Life’s tough for a Gypsy cop in Budapest. The cops don’t trust you because you’re a Gypsy. Your fellow Gypsies, even your own family, shun you because you’re a cop.

The dead, however, don’t care.

Balthazar Kovacs of the Budapest murder squad is in the middle of his first cup of coffee when a mysterious text message arrives. There were three words: ’26, Republic Square’, and a photograph. The photo shows a man in his early thirties, lying on his back with his eyes open, half-covered by bricks and dust. The address, the former Communist Party headquarters, was once the most feared building in the country. But when Kovacs arrives at Republic Square, the body has gone and his only lead is the word of a Gypsy kid who saw the corpse bundled into an unmarked van…
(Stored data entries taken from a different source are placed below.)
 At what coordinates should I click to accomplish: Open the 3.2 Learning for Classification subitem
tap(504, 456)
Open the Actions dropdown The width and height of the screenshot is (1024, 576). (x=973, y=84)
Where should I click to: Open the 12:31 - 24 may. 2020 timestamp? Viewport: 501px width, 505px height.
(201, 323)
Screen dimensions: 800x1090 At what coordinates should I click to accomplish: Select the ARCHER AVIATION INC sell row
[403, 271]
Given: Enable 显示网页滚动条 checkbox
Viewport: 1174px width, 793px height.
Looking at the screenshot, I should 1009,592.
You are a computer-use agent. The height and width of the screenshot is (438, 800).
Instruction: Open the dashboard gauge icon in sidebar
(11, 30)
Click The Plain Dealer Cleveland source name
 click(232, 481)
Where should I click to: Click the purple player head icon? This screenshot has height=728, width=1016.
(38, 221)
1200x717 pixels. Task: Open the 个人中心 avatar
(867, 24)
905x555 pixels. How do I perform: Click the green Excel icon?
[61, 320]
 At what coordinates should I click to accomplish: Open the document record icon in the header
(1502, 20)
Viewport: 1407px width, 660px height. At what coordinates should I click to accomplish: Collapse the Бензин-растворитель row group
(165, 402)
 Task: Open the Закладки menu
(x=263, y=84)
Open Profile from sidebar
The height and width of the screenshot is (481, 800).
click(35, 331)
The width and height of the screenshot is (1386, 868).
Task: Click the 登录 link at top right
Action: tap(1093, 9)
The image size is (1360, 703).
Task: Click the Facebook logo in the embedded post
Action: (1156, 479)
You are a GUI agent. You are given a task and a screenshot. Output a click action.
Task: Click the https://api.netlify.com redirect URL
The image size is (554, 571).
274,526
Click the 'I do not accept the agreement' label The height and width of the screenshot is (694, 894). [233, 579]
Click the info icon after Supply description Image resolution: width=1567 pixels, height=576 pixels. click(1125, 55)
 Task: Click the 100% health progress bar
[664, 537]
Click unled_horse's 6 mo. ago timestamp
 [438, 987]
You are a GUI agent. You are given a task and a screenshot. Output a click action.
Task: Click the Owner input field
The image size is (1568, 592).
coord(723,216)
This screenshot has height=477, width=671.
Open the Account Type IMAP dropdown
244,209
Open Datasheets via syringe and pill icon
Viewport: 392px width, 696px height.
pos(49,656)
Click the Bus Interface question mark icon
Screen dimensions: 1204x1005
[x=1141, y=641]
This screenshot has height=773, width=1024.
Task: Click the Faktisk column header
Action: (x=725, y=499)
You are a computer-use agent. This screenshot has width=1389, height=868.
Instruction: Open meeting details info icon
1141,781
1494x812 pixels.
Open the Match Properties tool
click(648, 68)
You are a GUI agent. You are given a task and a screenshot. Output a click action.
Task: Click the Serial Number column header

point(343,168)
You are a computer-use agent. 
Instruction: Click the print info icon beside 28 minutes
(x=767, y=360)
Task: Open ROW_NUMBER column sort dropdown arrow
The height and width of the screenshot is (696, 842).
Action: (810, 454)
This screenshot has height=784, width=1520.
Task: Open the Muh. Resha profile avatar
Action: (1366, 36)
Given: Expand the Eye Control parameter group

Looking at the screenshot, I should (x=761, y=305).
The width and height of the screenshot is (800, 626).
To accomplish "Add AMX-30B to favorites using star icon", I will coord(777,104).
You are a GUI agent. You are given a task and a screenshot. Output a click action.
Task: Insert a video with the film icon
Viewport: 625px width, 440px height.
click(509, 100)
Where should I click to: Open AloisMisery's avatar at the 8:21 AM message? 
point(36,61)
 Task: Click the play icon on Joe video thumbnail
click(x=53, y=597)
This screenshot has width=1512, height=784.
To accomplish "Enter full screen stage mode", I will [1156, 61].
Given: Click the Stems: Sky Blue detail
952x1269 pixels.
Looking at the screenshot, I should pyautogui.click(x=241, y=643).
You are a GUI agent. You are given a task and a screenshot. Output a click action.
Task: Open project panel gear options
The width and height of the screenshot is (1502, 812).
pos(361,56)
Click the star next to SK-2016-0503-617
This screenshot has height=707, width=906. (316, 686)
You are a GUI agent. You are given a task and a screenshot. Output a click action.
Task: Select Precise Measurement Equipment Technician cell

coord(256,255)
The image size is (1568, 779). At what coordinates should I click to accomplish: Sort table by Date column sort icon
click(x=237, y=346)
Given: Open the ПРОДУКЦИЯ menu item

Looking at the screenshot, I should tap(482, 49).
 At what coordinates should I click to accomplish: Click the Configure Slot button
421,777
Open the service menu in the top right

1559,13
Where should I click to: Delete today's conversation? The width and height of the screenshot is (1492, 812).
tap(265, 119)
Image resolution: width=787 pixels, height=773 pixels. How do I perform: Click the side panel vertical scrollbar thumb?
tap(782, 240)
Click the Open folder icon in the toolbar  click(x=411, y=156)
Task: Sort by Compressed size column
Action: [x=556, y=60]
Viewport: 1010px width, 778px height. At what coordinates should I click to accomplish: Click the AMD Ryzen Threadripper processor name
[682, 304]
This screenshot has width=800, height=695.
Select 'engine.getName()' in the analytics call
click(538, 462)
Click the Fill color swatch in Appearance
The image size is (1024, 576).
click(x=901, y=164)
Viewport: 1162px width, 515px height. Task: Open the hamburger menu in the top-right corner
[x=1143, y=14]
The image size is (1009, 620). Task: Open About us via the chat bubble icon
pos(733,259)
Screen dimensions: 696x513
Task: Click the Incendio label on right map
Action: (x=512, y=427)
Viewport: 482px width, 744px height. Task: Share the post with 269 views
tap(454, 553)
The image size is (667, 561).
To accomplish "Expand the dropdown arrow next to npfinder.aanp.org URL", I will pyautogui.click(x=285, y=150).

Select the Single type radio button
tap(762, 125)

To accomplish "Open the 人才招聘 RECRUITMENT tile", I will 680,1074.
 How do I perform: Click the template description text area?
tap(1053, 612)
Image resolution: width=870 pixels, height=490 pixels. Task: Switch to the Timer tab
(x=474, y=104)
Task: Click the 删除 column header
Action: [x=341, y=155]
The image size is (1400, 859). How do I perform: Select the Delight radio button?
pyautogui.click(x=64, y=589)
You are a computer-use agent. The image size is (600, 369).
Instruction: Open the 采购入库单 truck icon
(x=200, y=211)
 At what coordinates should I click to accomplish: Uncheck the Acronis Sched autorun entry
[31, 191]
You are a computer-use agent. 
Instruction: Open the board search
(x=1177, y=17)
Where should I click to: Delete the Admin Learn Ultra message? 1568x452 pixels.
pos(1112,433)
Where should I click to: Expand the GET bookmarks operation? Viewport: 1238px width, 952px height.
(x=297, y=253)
Kovacs’ investigation will take him deep into Budapest’s shadows, an underworld visitors never get to see: the gritty back-alleys of District VIII; the people smuggling networks around Keleti Station; the endemic corruption of a country still haunted by the ghosts of history. And when the leads point to the involvement of his brother Gaspar, the city’s most powerful pimp, Kovacs will be forced to choose between the law and family loyalty.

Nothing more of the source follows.